Induced Mutations in the Starch Branching Enzyme II (SBEII) Genes Increase Amylose and Resistant Starch Content in Durum Wheat

Starch is the largest component of the wheat (Triticum aestivum L.) grain and consists of approximately 70 to 80% amylopectin and 20 to 30% amylose. Amylopectin is a highly branched, readily digested polysaccharide whereas amylose has few branches and forms complexes that resist digestion and mimic dietary fiber (resistant starch). Downregulation of the starch branching enzyme II (SBEII) gene by RNA interference (RNAi) was previously shown to increase amylose content in both hexaploid and tetraploid wheat.
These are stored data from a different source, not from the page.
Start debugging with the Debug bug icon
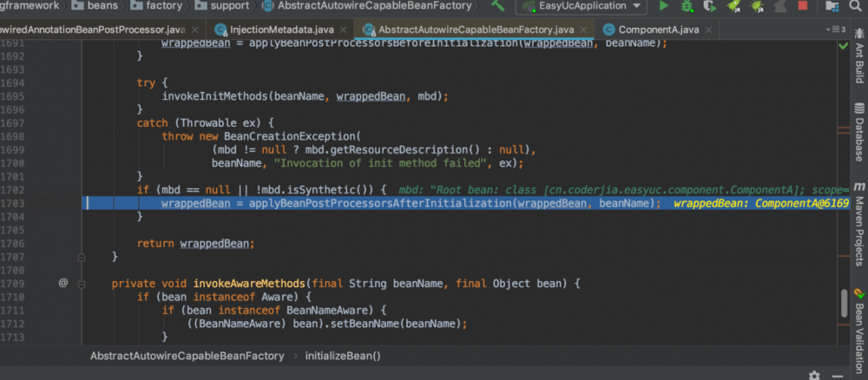 687,7
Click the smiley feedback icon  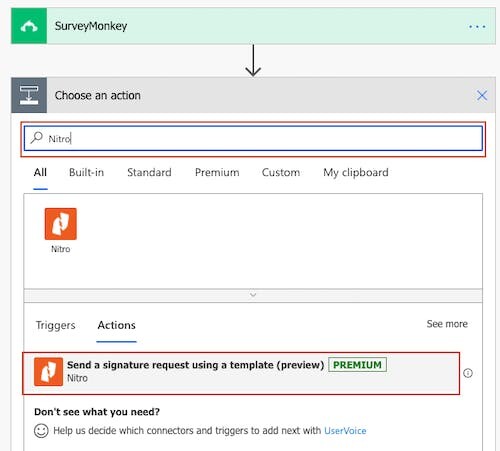point(41,431)
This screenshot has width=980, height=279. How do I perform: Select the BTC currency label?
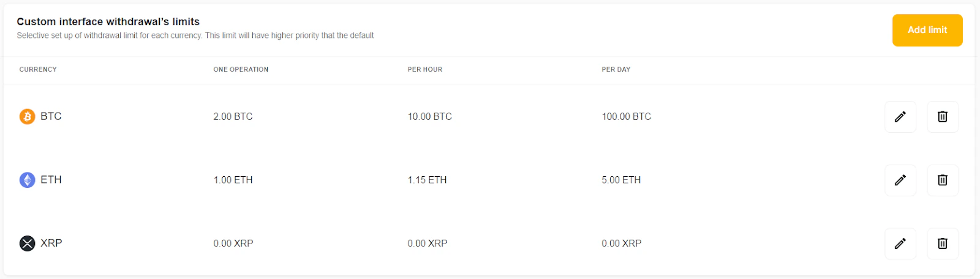[51, 116]
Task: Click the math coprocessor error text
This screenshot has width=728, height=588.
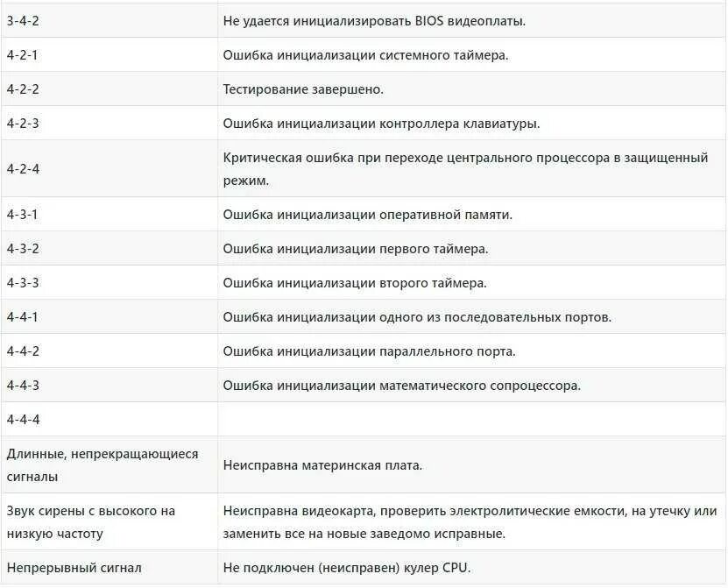Action: pos(401,386)
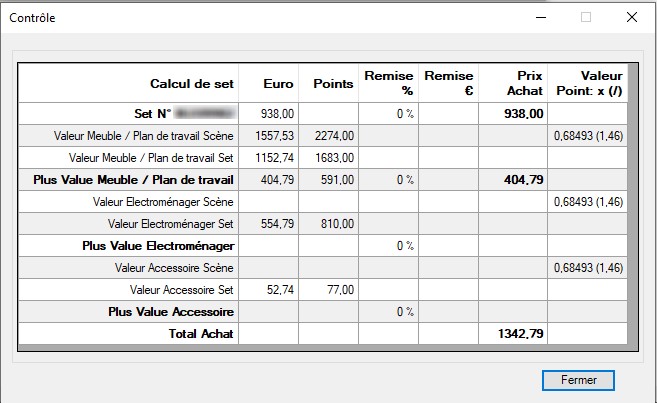This screenshot has height=403, width=657.
Task: Click the 810,00 Points cell
Action: pyautogui.click(x=327, y=224)
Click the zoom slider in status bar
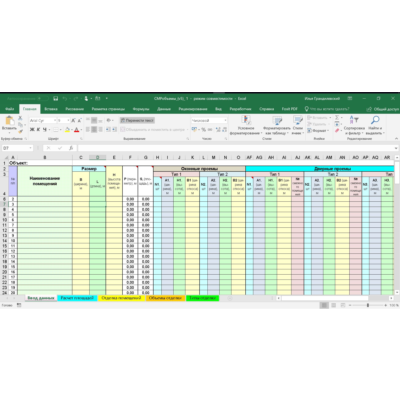Image resolution: width=400 pixels, height=400 pixels. coord(368,305)
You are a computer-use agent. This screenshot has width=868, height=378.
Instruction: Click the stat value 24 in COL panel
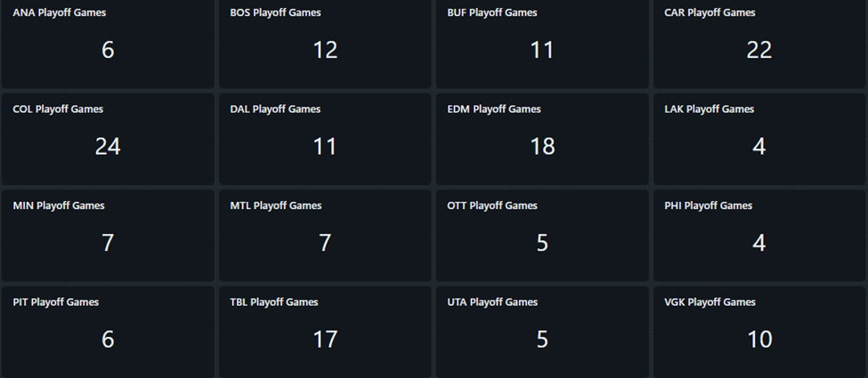tap(108, 147)
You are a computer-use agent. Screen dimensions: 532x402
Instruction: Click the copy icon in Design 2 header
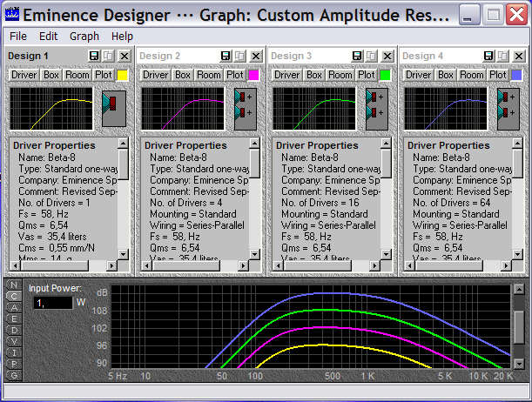point(239,56)
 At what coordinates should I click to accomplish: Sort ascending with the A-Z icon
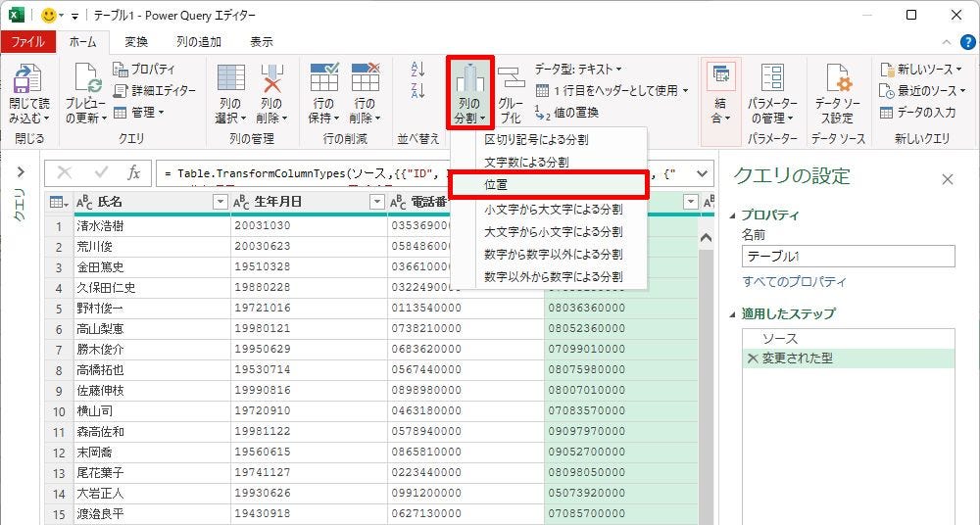[x=417, y=70]
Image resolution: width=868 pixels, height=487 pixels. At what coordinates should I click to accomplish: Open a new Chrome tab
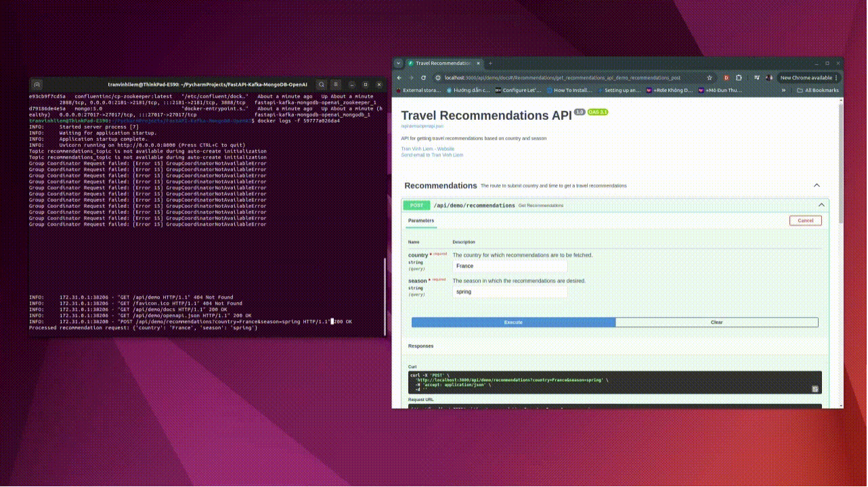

We generated ethyl methane sulfonate (EMS) mutants for the SBEIIa-A and SBEIIa-B homeologs in the tetraploid durum wheat variety Kronos [Triticum turgidum L. subsp. durum (Desf.) Husn.]. Single-gene mutants showed nonsignifi cant increases in amylose and resistant starch content, but a double mutant combining a SBEIIa-A knock-out mutation with a SBEIIa-B splice-site mutation showed a 22% increase in amylose content (P < 0.0001) and a 115% increase in resistant starch content (P < 0.0001). In addition, we obtained mutants for the A and B genome copies of the paralogous SBEIIb gene, mapped them 1 to 2 cM from SBEIIa, and generated double SBEIIa-SBEIIb mutants to study the effect of the SBEIIb gene in the absence of SBEIIa. These mutants are available to those interested in increasing amylose content and resistant starch in durum wheat.